Hahn Bakery customers will also be able to purchase fresh bread and baked goods outside of store opening hours, from new vending machines installed outside the shops to boost availability and sustainability, at discounted prices. This is the first bread sales system of this kind in Lower Bavaria and Upper Palatinate, the sales area of the Hahn Bakery. The first machine called Sustainability Box was set up in front of the specialist store in Salching in February. After a test phase in Salching, vending machines will follow at other Hahn Bakery locations.
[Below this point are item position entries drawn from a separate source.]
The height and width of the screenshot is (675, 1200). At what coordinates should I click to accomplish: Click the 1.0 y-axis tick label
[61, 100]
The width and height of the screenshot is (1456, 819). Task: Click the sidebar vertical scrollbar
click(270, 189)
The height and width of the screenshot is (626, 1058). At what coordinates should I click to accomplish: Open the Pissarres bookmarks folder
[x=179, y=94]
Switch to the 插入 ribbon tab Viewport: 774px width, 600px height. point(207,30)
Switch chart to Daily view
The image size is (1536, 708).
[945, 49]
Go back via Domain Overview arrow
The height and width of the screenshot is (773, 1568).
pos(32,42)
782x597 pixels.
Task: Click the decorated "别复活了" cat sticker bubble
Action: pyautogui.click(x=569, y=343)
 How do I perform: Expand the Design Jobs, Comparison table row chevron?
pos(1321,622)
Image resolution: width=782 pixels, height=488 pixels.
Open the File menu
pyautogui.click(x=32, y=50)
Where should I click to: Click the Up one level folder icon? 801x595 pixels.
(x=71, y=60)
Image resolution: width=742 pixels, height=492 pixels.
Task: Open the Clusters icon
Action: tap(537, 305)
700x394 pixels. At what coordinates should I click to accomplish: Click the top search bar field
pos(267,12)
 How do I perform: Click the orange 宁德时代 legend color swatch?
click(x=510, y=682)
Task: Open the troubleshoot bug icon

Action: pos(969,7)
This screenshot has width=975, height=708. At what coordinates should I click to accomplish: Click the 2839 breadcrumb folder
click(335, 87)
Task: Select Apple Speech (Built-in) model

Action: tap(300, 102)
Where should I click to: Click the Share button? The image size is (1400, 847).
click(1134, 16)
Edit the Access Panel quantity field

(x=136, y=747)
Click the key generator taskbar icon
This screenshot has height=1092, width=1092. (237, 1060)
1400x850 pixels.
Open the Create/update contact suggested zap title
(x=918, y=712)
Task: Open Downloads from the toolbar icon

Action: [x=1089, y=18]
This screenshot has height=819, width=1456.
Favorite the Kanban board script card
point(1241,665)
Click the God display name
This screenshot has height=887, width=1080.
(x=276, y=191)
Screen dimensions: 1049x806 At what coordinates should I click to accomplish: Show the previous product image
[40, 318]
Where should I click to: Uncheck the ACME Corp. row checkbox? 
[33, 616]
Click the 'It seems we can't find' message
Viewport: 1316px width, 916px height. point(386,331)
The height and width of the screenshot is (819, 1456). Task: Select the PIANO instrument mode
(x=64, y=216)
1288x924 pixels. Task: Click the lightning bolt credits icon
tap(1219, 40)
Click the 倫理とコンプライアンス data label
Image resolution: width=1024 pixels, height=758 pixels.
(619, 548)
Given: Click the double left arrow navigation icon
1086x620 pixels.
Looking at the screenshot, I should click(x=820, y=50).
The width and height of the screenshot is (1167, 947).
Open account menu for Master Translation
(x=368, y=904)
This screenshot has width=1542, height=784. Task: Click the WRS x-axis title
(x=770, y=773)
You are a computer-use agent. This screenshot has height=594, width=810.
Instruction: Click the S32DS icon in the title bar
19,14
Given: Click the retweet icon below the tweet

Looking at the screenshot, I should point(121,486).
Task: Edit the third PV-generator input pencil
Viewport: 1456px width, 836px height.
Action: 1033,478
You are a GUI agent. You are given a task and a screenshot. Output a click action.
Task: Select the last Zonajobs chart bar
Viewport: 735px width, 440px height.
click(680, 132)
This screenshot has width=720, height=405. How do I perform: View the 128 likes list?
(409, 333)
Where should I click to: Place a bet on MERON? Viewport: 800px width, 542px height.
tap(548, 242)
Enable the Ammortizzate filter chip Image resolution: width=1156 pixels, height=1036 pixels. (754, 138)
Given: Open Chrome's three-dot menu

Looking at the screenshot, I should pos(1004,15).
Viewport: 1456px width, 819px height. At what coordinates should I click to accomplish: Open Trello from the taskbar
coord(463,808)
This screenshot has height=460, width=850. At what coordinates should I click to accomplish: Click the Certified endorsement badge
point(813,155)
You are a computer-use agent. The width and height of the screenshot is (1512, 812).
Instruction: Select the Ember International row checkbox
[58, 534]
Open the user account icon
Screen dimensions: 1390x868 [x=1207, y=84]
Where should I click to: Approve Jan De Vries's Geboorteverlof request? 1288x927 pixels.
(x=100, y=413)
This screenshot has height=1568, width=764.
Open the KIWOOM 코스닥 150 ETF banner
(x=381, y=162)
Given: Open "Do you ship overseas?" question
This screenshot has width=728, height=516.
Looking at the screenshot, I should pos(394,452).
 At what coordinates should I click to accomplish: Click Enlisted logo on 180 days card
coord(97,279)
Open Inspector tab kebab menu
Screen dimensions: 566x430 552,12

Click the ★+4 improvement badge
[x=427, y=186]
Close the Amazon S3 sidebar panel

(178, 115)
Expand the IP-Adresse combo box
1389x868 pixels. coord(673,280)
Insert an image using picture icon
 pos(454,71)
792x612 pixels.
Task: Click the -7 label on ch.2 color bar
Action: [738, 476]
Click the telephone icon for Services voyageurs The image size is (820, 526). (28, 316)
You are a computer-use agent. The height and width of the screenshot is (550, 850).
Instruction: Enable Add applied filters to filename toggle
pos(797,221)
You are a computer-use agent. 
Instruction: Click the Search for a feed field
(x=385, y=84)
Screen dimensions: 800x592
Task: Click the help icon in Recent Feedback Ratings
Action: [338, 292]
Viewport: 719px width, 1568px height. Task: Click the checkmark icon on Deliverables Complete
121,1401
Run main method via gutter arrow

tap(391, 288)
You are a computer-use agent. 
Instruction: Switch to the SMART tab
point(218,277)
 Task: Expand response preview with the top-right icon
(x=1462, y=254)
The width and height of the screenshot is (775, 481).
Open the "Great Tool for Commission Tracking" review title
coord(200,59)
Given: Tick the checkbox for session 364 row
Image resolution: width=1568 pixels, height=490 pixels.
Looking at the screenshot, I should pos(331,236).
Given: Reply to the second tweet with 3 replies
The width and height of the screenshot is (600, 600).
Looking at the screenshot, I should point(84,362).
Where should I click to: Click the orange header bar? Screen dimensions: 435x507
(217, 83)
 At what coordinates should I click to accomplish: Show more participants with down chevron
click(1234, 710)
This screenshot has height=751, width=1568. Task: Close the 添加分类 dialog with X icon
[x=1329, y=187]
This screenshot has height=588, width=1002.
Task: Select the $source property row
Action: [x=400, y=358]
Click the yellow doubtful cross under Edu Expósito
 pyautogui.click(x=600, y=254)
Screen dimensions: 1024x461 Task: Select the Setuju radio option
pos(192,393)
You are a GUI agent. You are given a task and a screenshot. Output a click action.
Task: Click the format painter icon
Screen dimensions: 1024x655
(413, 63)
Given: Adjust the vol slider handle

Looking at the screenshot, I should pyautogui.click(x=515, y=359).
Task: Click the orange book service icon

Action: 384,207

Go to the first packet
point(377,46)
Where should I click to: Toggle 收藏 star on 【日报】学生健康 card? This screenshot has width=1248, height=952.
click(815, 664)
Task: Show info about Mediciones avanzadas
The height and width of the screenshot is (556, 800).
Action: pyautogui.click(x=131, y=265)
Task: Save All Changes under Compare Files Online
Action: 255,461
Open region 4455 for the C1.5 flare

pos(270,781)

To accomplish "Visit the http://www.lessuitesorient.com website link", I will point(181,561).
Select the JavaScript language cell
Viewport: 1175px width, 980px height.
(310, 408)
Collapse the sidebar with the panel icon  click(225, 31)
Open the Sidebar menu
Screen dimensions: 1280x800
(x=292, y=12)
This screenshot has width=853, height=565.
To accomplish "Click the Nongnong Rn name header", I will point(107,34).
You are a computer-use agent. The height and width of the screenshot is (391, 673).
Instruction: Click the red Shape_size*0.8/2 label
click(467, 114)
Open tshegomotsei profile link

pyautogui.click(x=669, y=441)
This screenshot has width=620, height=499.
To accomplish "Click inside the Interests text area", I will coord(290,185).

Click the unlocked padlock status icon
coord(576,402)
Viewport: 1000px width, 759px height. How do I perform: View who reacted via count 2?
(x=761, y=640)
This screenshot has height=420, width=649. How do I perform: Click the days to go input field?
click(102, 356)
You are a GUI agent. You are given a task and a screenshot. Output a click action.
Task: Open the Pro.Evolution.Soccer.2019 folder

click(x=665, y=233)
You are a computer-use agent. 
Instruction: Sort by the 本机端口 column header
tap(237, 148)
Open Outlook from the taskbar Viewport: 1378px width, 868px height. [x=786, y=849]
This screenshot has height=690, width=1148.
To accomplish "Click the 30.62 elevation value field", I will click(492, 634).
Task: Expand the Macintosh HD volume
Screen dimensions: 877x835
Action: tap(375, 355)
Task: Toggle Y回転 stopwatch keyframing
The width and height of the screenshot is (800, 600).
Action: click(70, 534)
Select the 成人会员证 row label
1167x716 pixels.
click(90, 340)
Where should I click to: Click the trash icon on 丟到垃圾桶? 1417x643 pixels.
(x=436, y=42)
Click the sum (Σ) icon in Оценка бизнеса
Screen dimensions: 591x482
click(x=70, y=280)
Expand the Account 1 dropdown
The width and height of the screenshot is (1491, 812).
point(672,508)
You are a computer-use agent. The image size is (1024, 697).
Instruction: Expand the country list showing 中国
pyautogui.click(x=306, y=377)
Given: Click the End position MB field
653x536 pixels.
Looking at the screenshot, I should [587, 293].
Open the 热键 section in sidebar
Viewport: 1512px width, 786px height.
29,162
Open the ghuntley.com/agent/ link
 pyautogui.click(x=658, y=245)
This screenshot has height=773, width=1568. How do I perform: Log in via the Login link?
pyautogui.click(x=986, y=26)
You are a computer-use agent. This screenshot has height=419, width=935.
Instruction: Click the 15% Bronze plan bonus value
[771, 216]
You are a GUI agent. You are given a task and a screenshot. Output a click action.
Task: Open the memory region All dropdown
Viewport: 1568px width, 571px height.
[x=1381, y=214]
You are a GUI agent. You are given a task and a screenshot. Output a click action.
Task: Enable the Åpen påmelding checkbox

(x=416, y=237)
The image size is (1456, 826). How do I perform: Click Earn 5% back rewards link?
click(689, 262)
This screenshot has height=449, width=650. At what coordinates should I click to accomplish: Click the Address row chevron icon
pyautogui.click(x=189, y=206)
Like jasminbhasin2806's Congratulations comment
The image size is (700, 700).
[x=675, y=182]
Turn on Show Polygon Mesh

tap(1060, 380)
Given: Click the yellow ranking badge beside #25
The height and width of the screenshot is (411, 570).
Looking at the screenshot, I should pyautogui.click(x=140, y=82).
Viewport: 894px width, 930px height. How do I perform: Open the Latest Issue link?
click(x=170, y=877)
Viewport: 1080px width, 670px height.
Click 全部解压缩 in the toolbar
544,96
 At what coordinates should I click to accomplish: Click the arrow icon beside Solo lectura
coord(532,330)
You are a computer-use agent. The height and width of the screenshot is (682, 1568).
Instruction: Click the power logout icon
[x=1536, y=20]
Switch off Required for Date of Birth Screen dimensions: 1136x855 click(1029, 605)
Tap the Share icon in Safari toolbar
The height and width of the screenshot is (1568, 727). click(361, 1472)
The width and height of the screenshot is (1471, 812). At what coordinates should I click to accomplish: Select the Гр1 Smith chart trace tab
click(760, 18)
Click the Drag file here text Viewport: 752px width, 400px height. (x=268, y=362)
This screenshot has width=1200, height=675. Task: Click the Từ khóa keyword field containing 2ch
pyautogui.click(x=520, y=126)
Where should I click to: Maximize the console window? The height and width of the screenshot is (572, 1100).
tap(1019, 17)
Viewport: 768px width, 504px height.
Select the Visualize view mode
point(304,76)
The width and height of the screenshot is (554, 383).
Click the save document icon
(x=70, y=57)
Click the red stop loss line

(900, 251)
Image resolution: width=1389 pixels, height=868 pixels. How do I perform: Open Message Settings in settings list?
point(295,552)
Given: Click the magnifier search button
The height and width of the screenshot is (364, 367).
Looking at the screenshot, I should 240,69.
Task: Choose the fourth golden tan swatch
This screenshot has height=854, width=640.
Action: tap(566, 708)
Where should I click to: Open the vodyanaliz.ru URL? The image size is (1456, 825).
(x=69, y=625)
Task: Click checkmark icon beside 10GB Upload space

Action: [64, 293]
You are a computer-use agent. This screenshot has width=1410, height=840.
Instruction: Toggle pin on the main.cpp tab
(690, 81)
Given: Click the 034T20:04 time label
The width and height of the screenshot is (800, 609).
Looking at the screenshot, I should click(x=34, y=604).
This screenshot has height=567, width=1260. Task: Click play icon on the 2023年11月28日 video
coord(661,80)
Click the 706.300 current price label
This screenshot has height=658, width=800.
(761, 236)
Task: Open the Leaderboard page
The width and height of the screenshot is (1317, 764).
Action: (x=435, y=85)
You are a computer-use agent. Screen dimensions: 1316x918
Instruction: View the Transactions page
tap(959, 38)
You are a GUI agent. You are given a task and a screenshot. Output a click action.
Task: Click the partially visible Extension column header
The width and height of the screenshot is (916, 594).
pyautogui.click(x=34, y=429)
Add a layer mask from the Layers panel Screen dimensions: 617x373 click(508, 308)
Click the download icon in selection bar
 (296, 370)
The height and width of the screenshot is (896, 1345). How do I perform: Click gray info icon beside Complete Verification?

“The active and sustainable use of our products is very important to us,” said Rudolf Hahn, fourth-generation managing director. The bakery is working on new concepts and ideas to use its products as efficiently as possible, one of them being the vending machines. “This gives our customers the opportunity to purchase our fresh bread and baked goods at any time of the day or night and at a discount of up to 30%. On the one hand, we can reduce the volume of our returned goods and, on the other hand, our customers benefit from higher service quality,” explains Maximilian Hahn, fifth-generation managing director.

The bakery has already taken several steps to actively combat food waste. The family business currently has collaborations with three organizations that distribute the returned goods, products that are sent back to the bakery in Geiselhöring every day from over 60 specialist shops. Twice a week ‘Die Tafel’ and three times a week food rescuers from the Foodsharing organization pick up bread and baked goods for further distribution. The ‘Rengschburger Herzen’ association also distributes food to needy seniors every 14 days.

Another part of the returned goods is used as livestock feed for agriculture and delivered to a certified feed company. Products that are no longer suitable for consumption are put into biogas plants and thus recovered as energy. “We don’t throw anything away. On the contrary, we actively looked for ways to continue using our unsold goods,” says Benedikt Hahn, also a fifth-generation managing director.